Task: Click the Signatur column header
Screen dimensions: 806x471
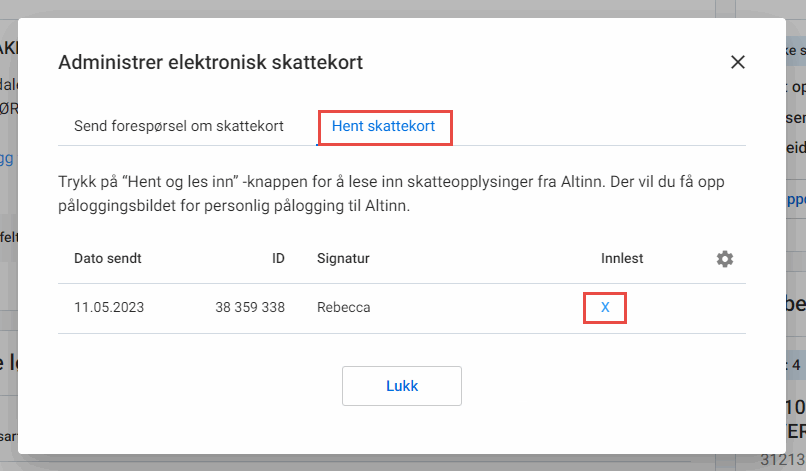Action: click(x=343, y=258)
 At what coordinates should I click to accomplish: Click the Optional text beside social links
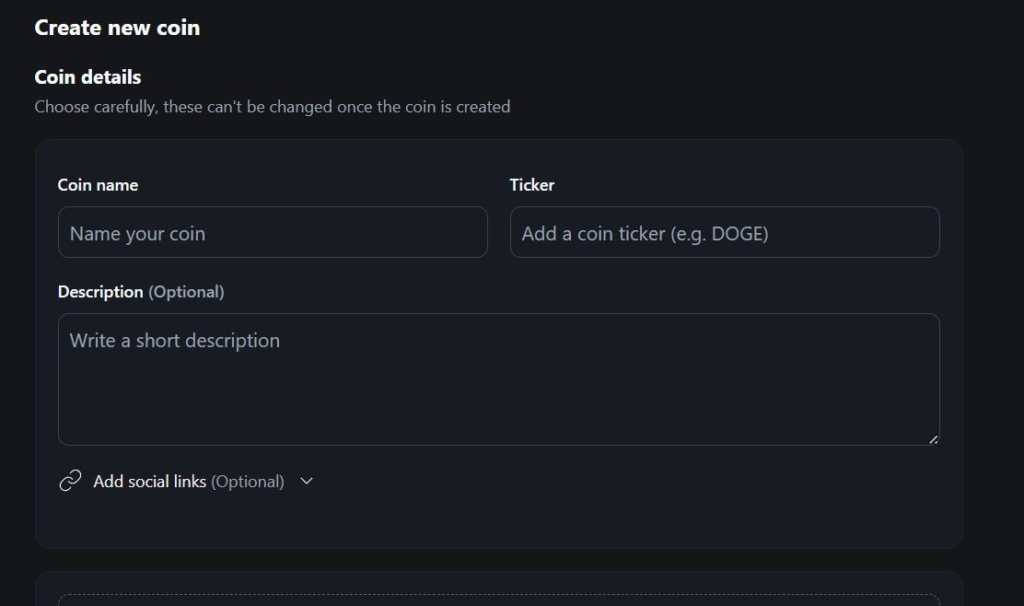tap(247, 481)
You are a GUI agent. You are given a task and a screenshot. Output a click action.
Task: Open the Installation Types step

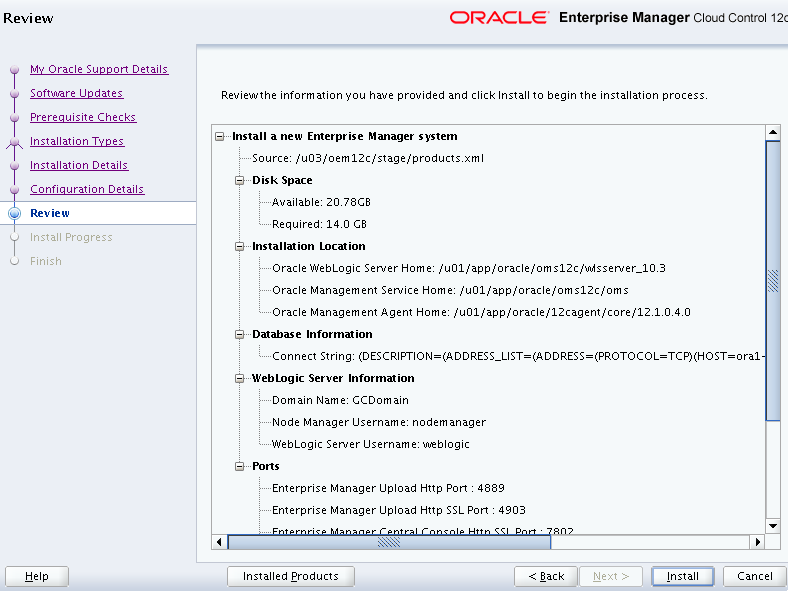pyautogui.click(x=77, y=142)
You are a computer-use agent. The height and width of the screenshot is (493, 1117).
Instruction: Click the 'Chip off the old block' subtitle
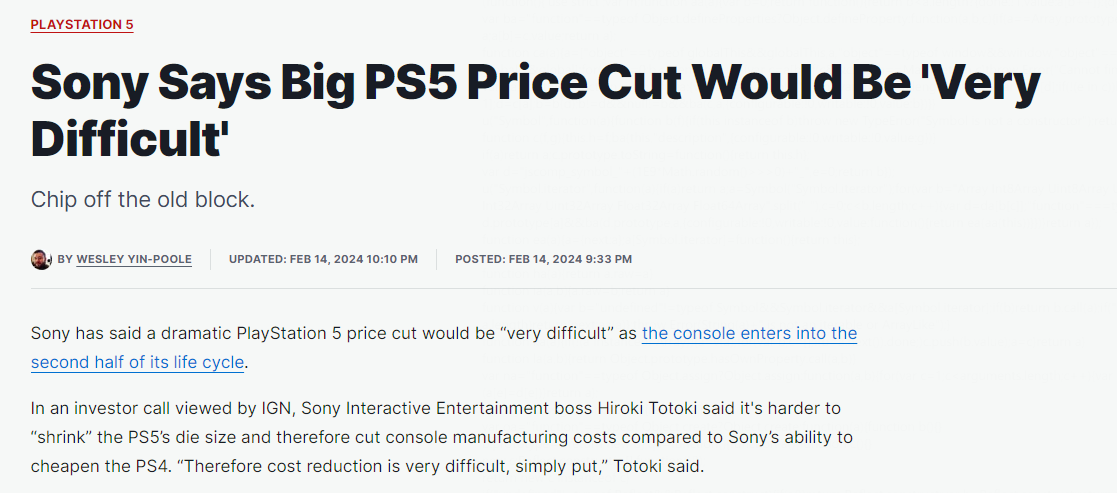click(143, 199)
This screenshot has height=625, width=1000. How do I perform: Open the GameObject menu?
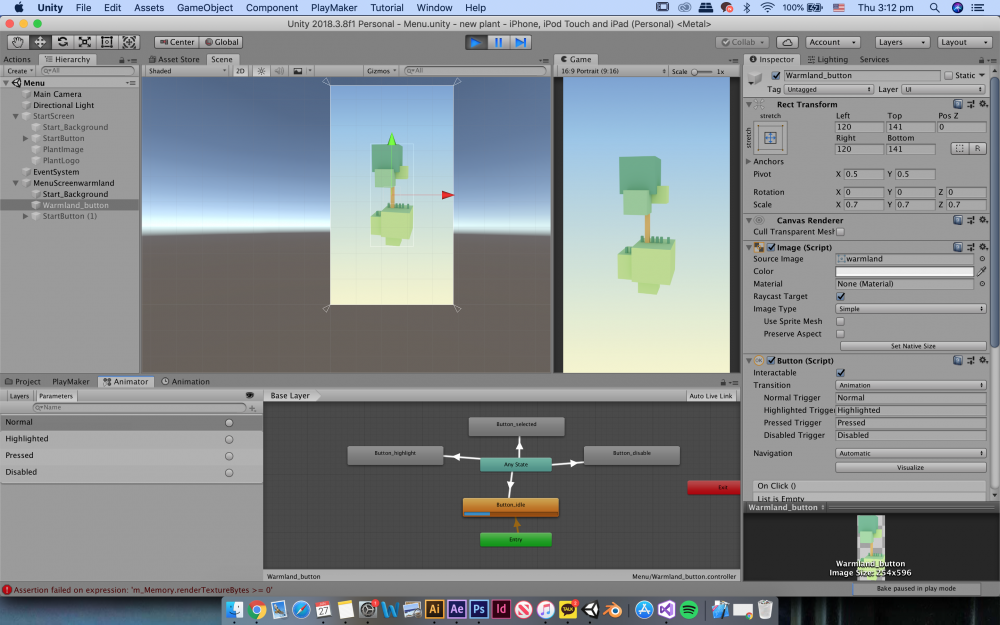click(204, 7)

● ● ● ● ●

### Work item
Whenever a line in the entries above includes the word "agent", pull that line out.

### Task result
You are a GUI agent. You are given a task and a screenshot. Output a click action.
You are a computer-use agent. The height and width of the screenshot is (493, 1117).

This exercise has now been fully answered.